Atlantis Alumni

Showing posts with label Religious Right. Show all posts
Showing posts with label Religious Right. Show all posts

Tuesday, July 1, 2008

Where I come Down on "Faith-Based" Initiaves

From Yahoo:




"This initiative has been a failure on all counts, and it ought to be shut
down, not expanded," said the Rev. Barry W. Lynn, executive director of
Americans United for Separation of Church and State.


AMEN!'





Jim

Obama: Does He Or Doesn't He?

The New York Times on Obama's embrace of "Faith-Based Initiatives:"

Mr. Obama made clear, however, that he would work to ensure that charitable
groups receiving government funds be carefully monitored to prevent them from
using the money to proselytize and to prevent any religion-based discrimination
against potential recipients or employees...

While Mr. Obama opposes requiring religious tests for recipients of aid or
use of federal money to proselytize, The Associated Press reported that he
supports letting religious institutions -- in the non-federally funded parts of
their activities -- hire and fire based on faith, according to a senior adviser
to the campaign who the news agency said spoke on condition of anonymity.

These two paragraphs appear in the same article. Which is it? Does he or does he not support allowing religious organizations that get federal money to discriminate against people based on faith?

Jim

The Obama Deal Breaker For Me

As reported on Yahoo News:


"Reaching out to evangelical voters, Democratic presidential candidate Barack Obama is announcing plans
that would expand President Bush's program steering federal social service
dollars to religious groups and — in a move sure to cause controversy — support
their ability to hire and fire based on faith."


Translated: Obama will give tax dollars to religious organizations who discriminate against gay people in their employment practices.

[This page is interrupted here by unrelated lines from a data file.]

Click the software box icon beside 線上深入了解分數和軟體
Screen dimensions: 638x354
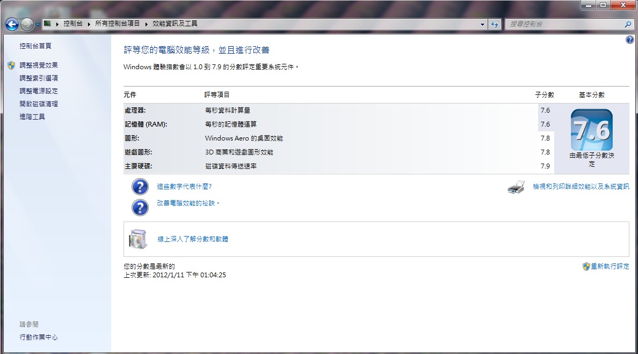(137, 239)

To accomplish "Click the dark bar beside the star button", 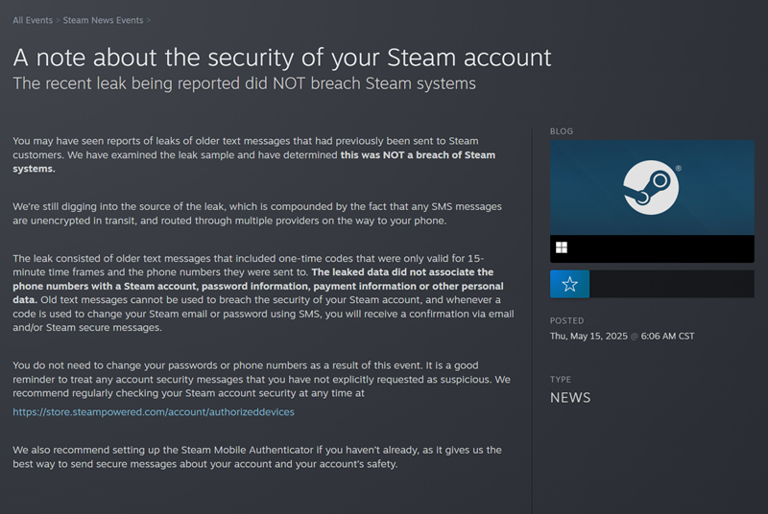I will coord(672,284).
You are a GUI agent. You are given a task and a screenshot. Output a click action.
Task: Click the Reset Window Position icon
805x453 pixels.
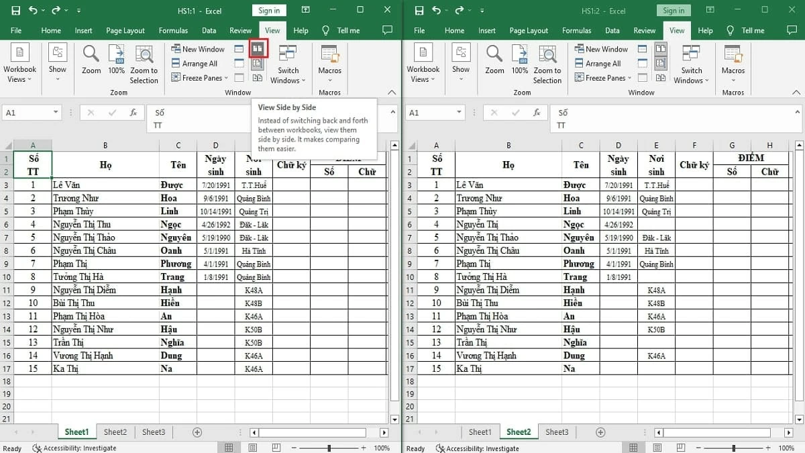[x=257, y=77]
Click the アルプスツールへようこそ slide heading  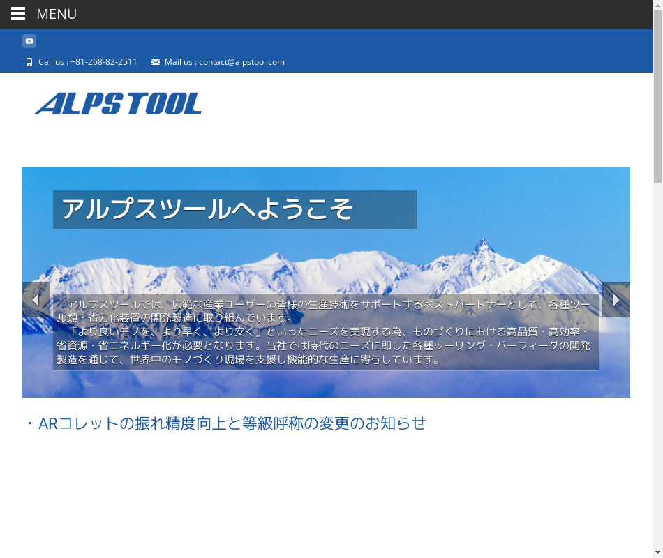point(235,209)
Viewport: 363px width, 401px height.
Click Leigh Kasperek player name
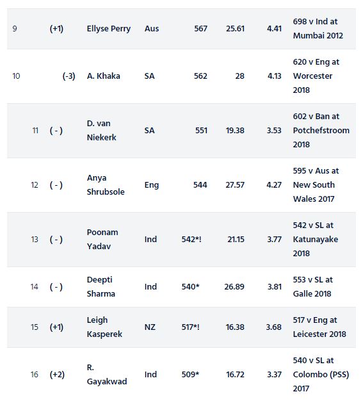[104, 327]
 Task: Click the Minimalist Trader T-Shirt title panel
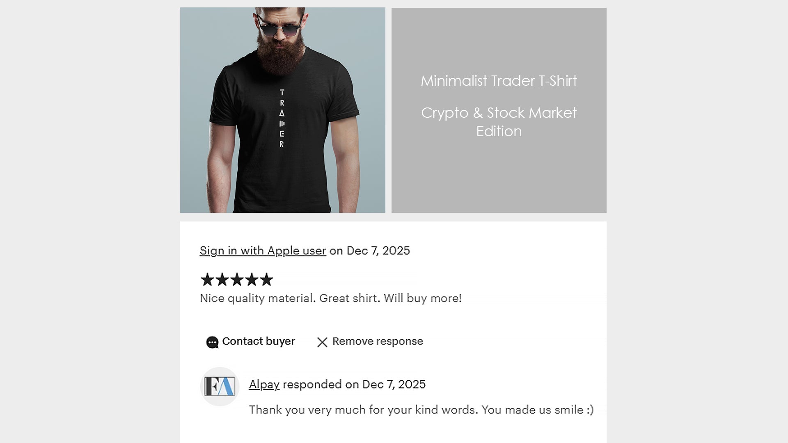(499, 81)
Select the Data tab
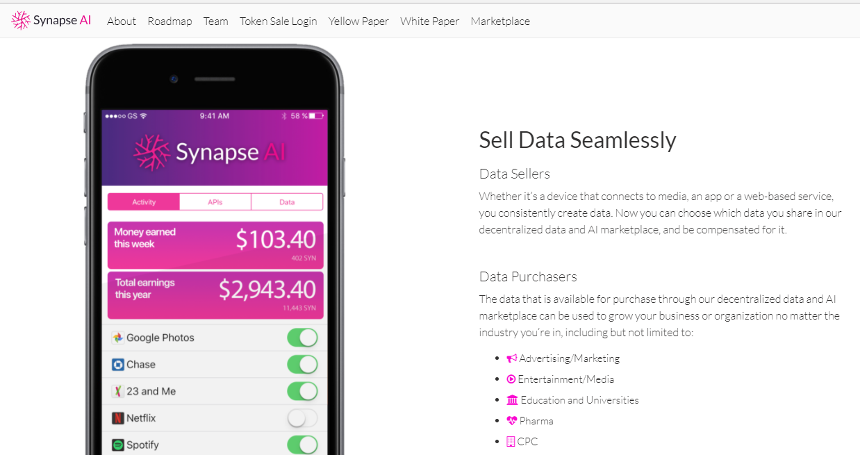 (x=287, y=201)
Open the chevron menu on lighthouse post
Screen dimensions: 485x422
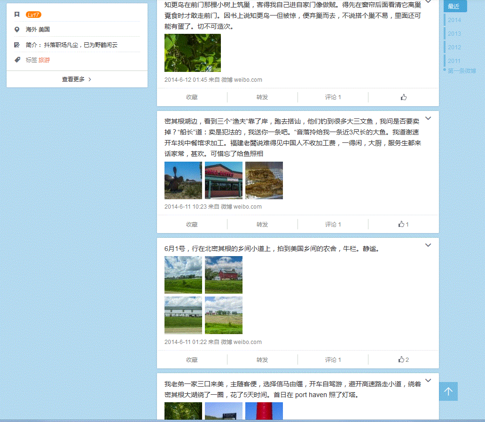(428, 380)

This is TOTALLY UNACCEPTABLE!

There is no way I will vote for Obama if this is his plan.

Jim

PHOTO: the Asiatic lillies in bloom

Monday, June 23, 2008

George Carlin Is Dead

...and so we have lost someone who got it right about the perverse effects of religion on each and every one of us:


"The whole problem with this idea of obscenity and indecency, and all of
these things — bad language and whatever — it's all caused by one basic thing,
and that is: religious superstition," Carlin told the AP in a 2004 interview.
"There's an idea that the human body is somehow evil and bad and there are parts
of it that are especially evil and bad, and we should be ashamed. Fear, guilt
and shame are built into the attitude toward sex and the body. ... It's
reflected in these prohibitions and these taboos that we have." - from YahooNews


Yes, "wonderful" religion has caused more grief over things sexual including the demonization of gay people, yet so many gays still cling to religious beliefs in spite of the oppression that they suffer at the hands of organized religion. It's like being a gay Republican! George Carlin was right. Not me: no religion, no thanks!



Jim

Saturday, March 22, 2008

What Obama Cannot Say - Sam Harris

Author and free thinker Sam Harris over at HuffPo focuses on something else that Obama cannot tackle openly (in addition to the residual racism and pervasive stupidity of many Americans):

Despite all that he does not and cannot say, Obama's candidacy is genuinely thrilling: his heart
is clearly in the right place; he is an order of magnitude more intelligent than
the current occupant of the Oval Office; and he still stands a decent chance of
becoming the next President of the United States. His election in November
really would be a triumph of hope.
But Obama's candidacy is also depressing, for it
demonstrates that even a person of the greatest candor and eloquence must still
claim to believe the unbelievable in order to have a political career in this
country. We may be ready for the audacity of hope. Will we ever be ready for the
audacity of reason?

Harris is rightly critical of the role of organized religion in the oppression of the the black community, and the corrosive and corrupting effect that it has on American politics. Harris is right: no serious candidate for public office can acknowledge such a thing. But it is there.

Jim

Thursday, December 13, 2007

The Christian States Of America, Part III

Yesterday I wrote that the Europeans must be shaking their heads trying to figure out presidential campaign politics in America, which now, at least among Republicans, seems to be more like a contest about religion than about what the country needs in terms of leadership and change. Other commentators have noted that the Republican Party is now, after Bush-Rove an overtly Christian fundamentalist religious political party. Make no mistake about it: Republicans want change, but the change they want is to make America a Christian religious state. This directly contradicts the intent of the Founders, who were men of faith but realized that the new republic must be secular precisely because that is the only way to preserve liberty for all.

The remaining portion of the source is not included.